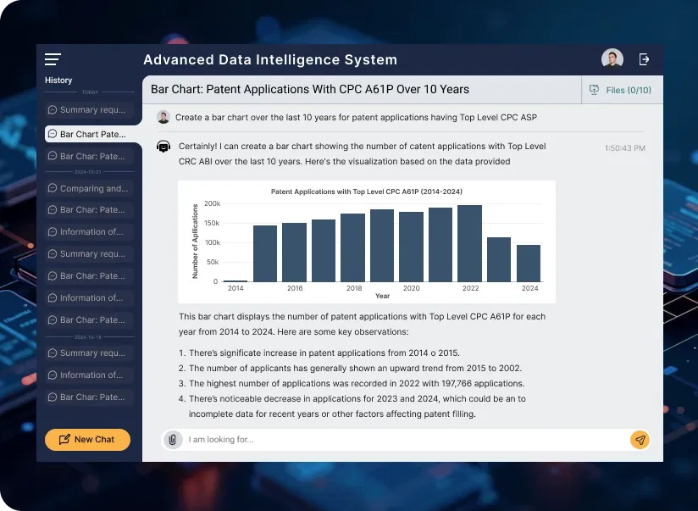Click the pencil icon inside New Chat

---

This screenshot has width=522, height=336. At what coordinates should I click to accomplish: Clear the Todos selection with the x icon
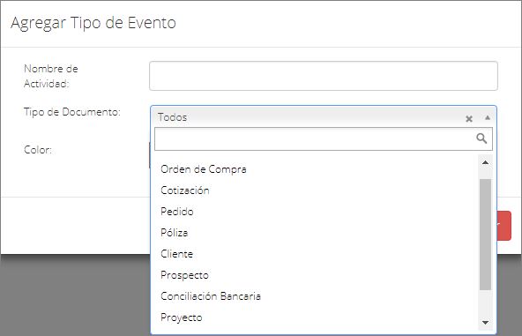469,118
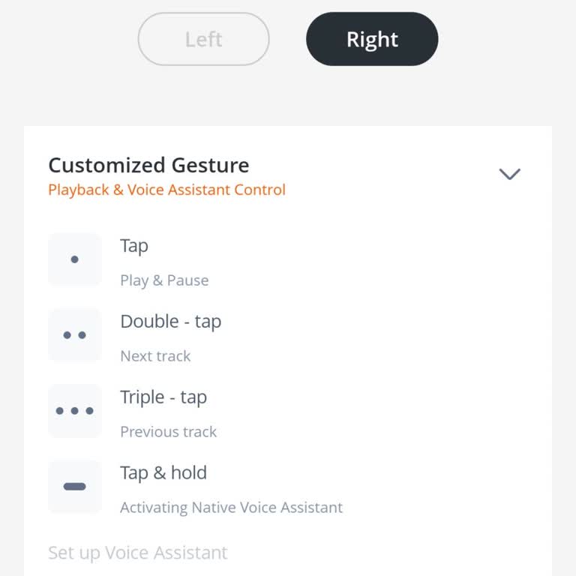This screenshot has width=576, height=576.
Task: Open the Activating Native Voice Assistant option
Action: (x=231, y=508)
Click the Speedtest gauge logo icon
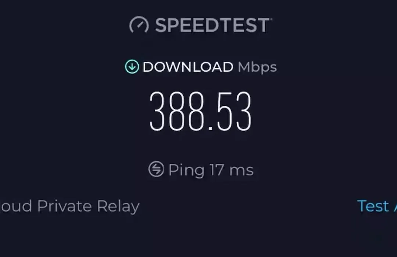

■ YOUR OBJECTIVE
Exercise for the records above: copy only the lines from the one with "This screenshot has width=522, height=336." to the one with "Click the Speedtest gauge logo icon", both ends kept, and drop the pictures.

■ TASK RESPONSE
This screenshot has width=522, height=336. At what coordinates should I click to accomplish: Clear the Todos selection with the x icon
469,118
This screenshot has width=576, height=576.
Task: Open the Activating Native Voice Assistant option
Action: (x=231, y=508)
Click the Speedtest gauge logo icon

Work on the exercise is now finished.